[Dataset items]
====

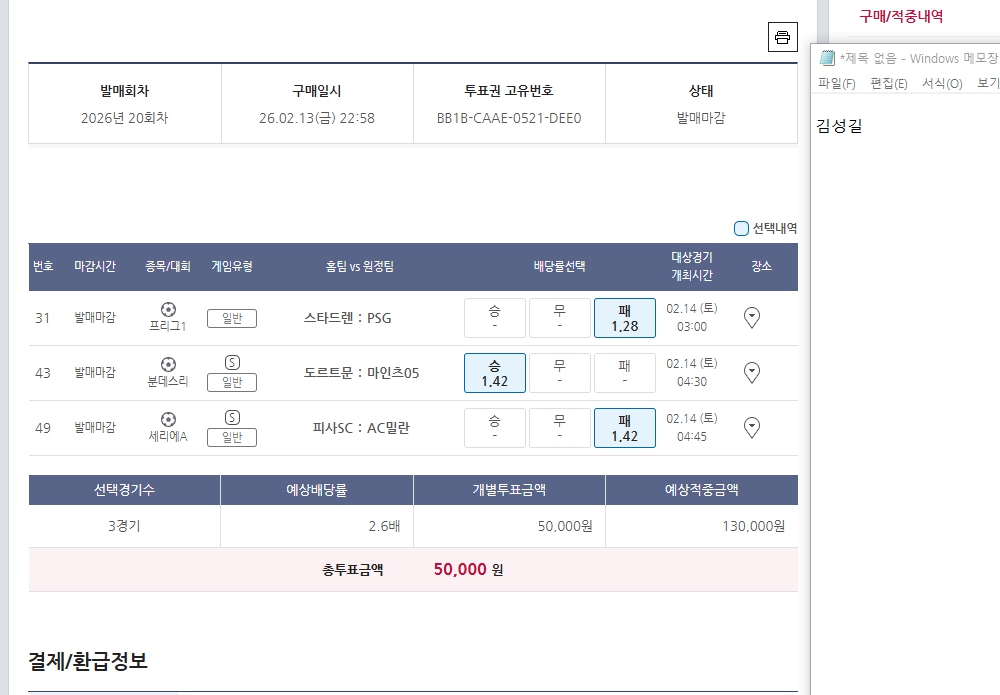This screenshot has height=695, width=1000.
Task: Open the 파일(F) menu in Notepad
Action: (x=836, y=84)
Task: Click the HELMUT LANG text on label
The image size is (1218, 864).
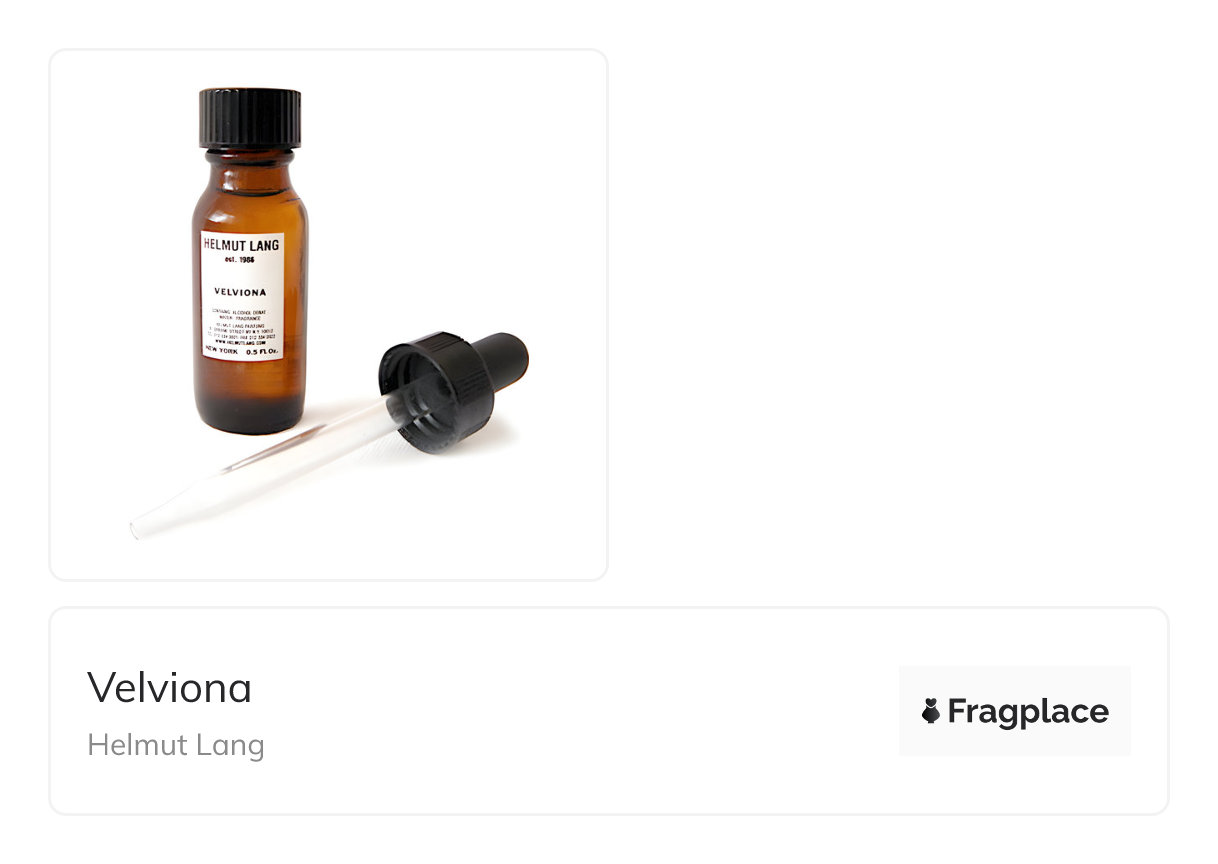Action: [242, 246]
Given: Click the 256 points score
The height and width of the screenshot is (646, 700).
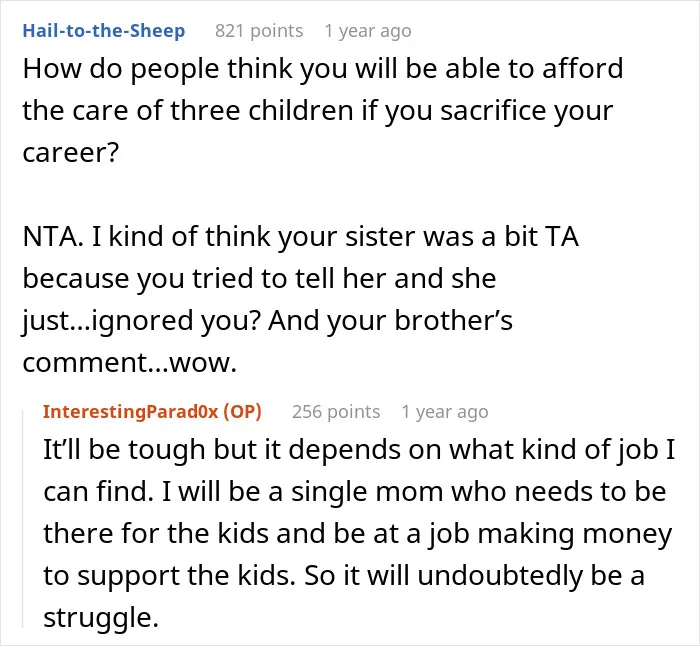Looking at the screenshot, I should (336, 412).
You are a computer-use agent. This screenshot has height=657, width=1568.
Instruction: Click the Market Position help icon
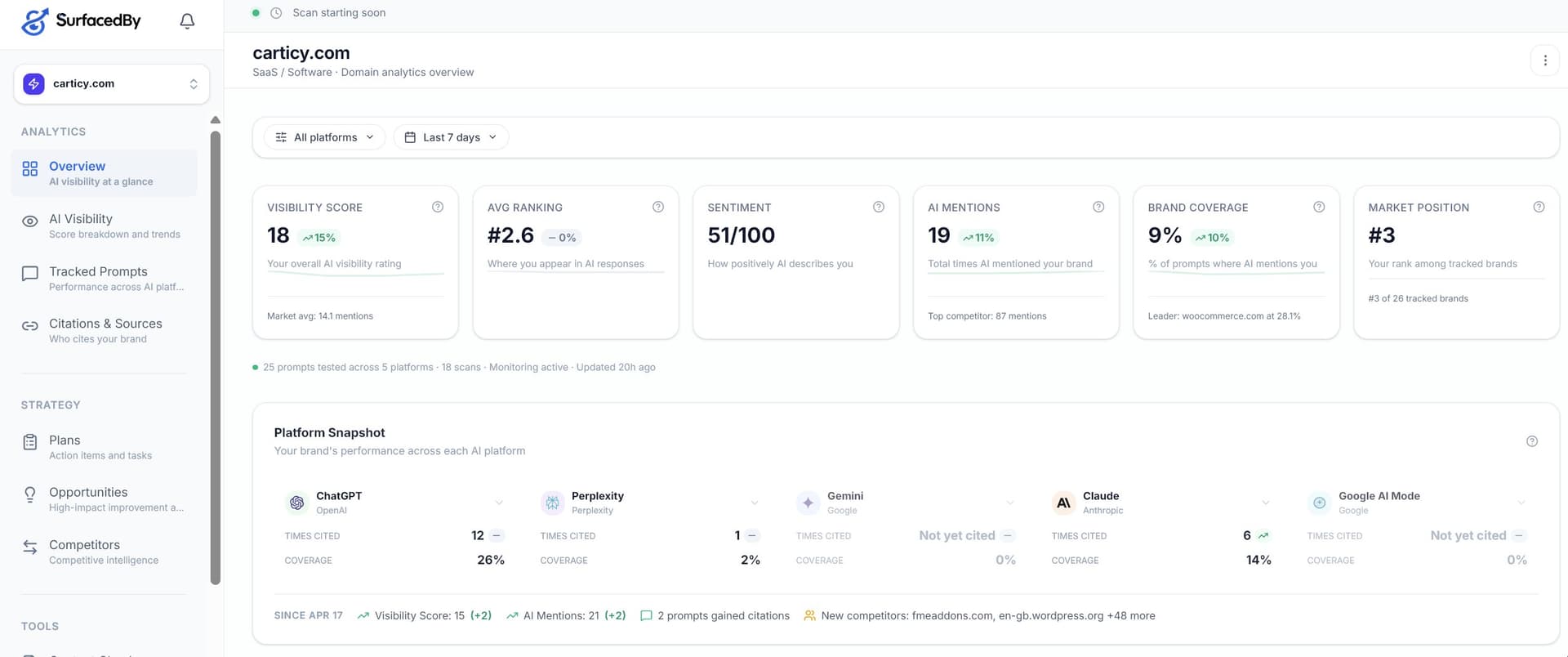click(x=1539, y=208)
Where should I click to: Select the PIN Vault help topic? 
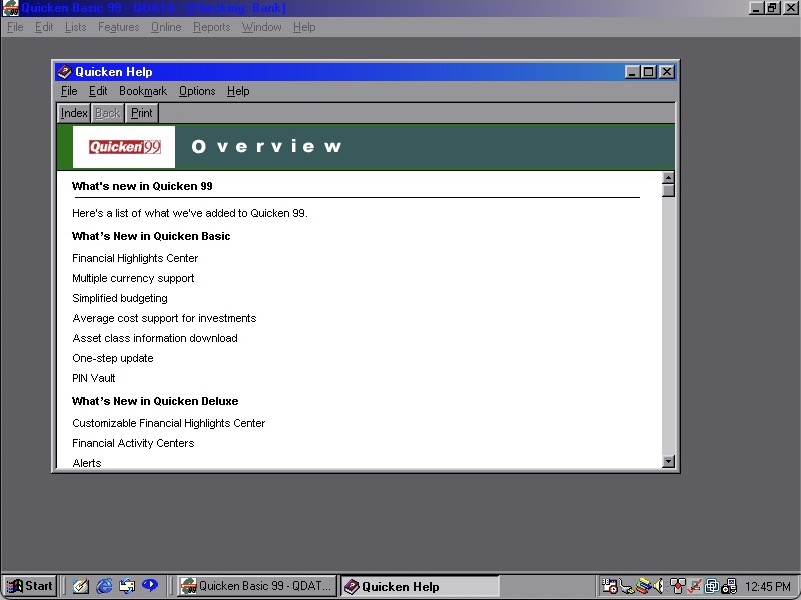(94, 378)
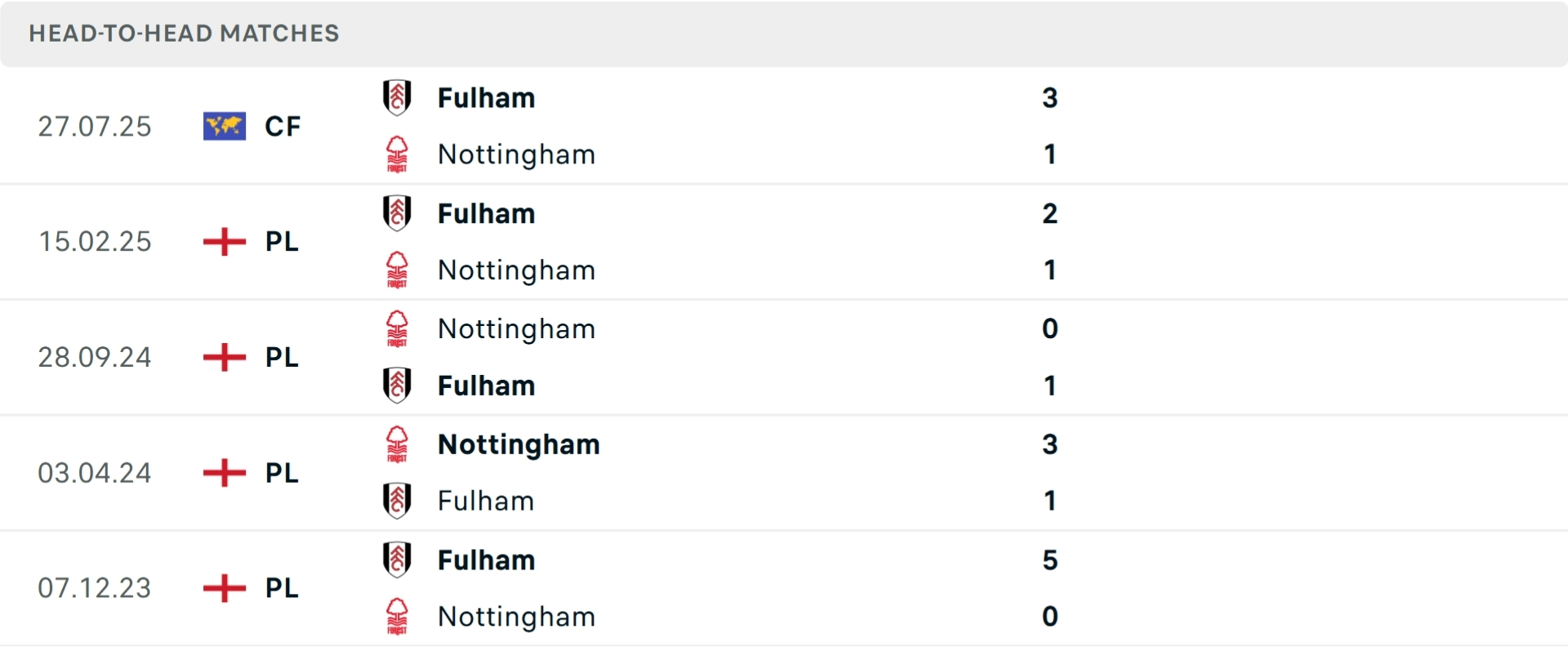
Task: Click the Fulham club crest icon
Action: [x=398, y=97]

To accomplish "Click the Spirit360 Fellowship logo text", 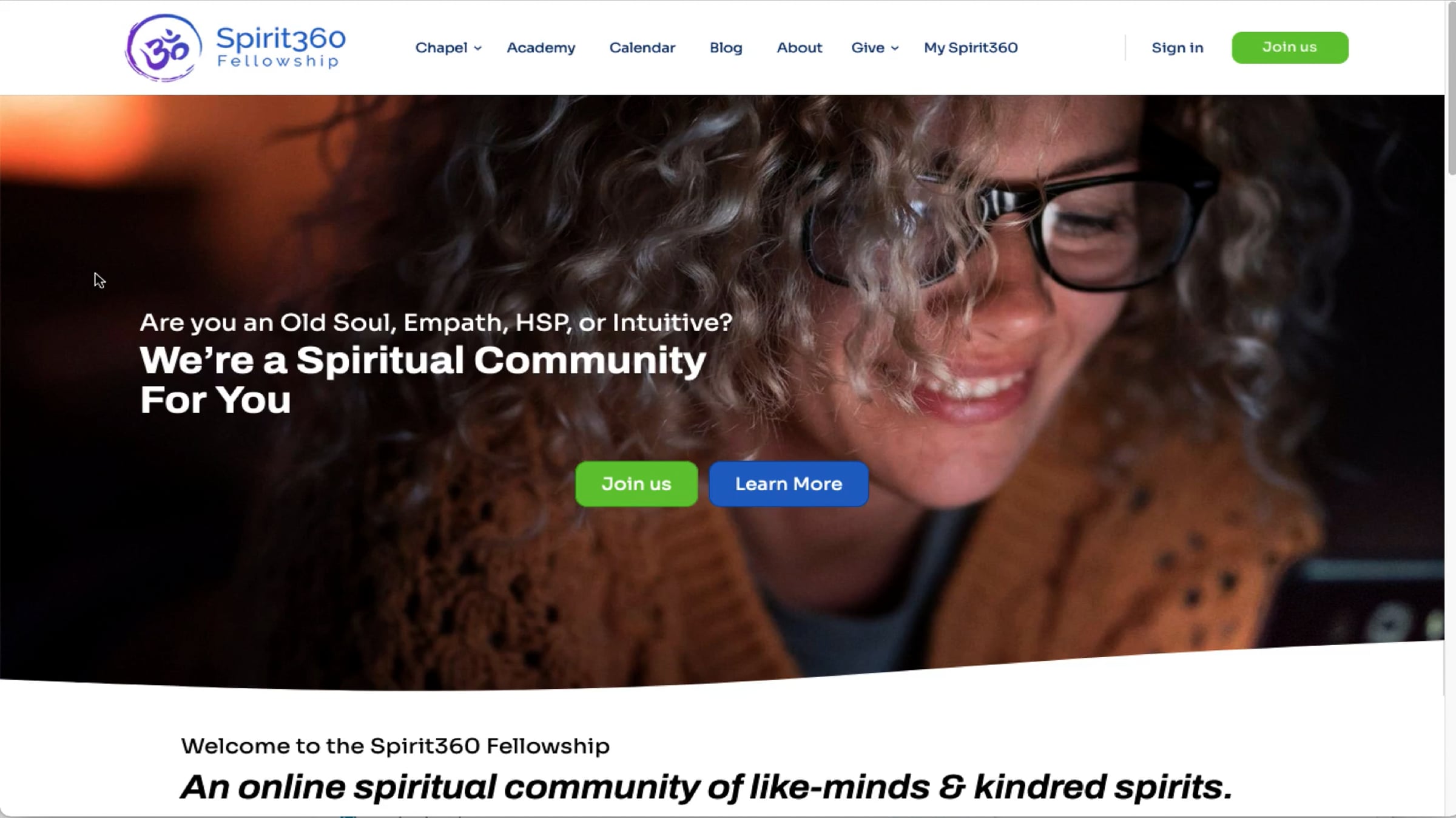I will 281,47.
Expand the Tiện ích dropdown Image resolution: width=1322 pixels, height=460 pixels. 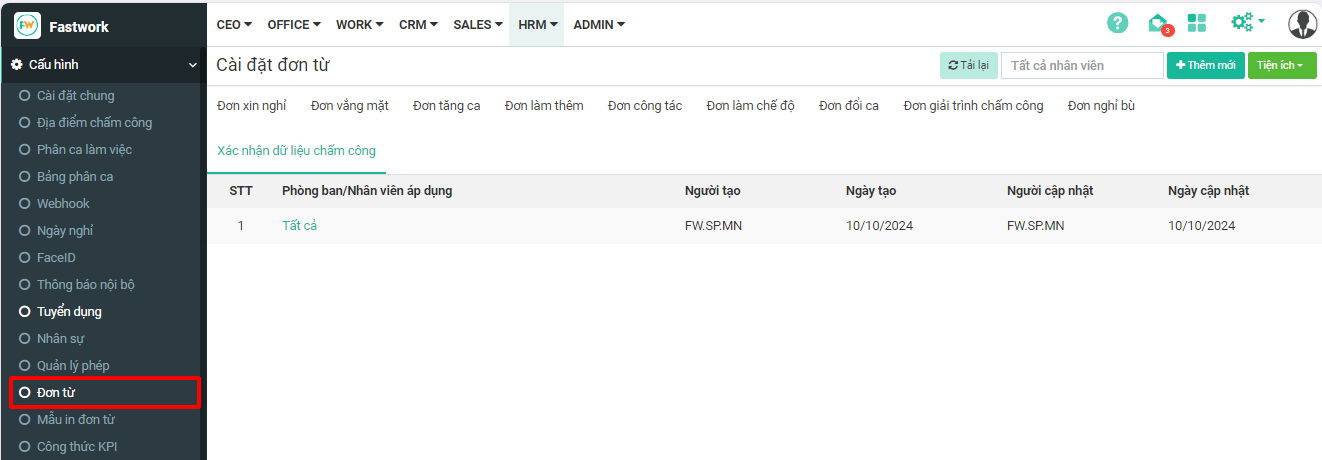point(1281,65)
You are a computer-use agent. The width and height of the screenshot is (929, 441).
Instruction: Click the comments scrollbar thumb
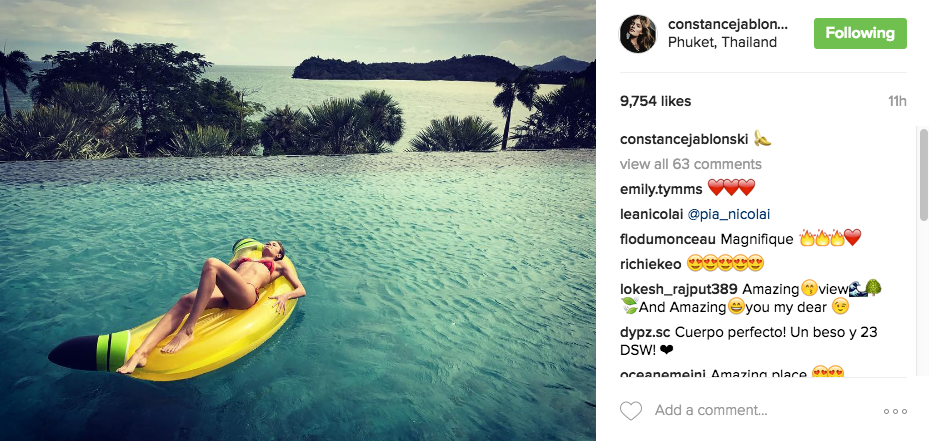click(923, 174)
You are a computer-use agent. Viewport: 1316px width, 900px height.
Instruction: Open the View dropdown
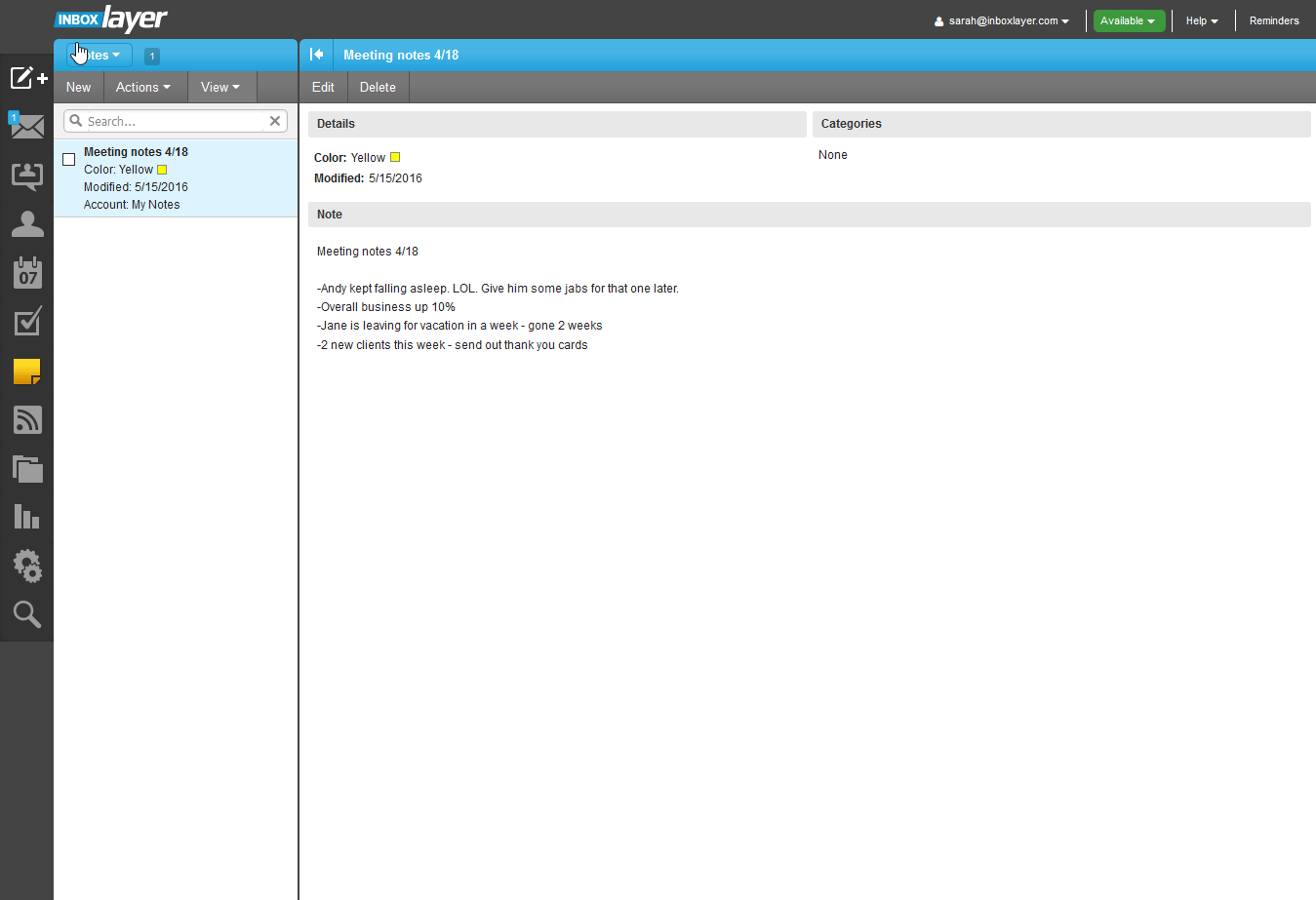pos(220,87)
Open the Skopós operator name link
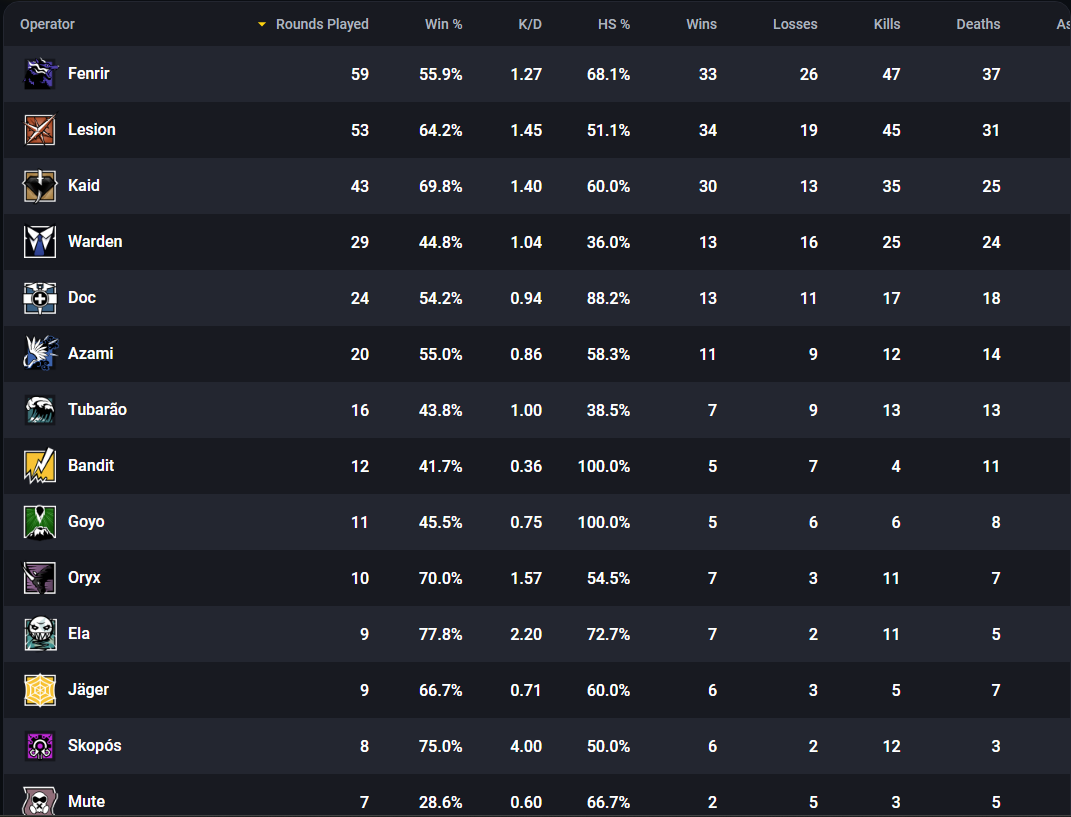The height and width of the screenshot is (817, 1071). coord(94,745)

====

* [Exercise aim]
Copy each line from the entries above that has the word "computer" in it.

* [Expected output]
You are a computer-use agent. This screenshot has height=657, width=1568.
You are a computer-use agent. The width and height of the screenshot is (929, 441).
You are a computer-use agent. Viewport: 1316px width, 900px height.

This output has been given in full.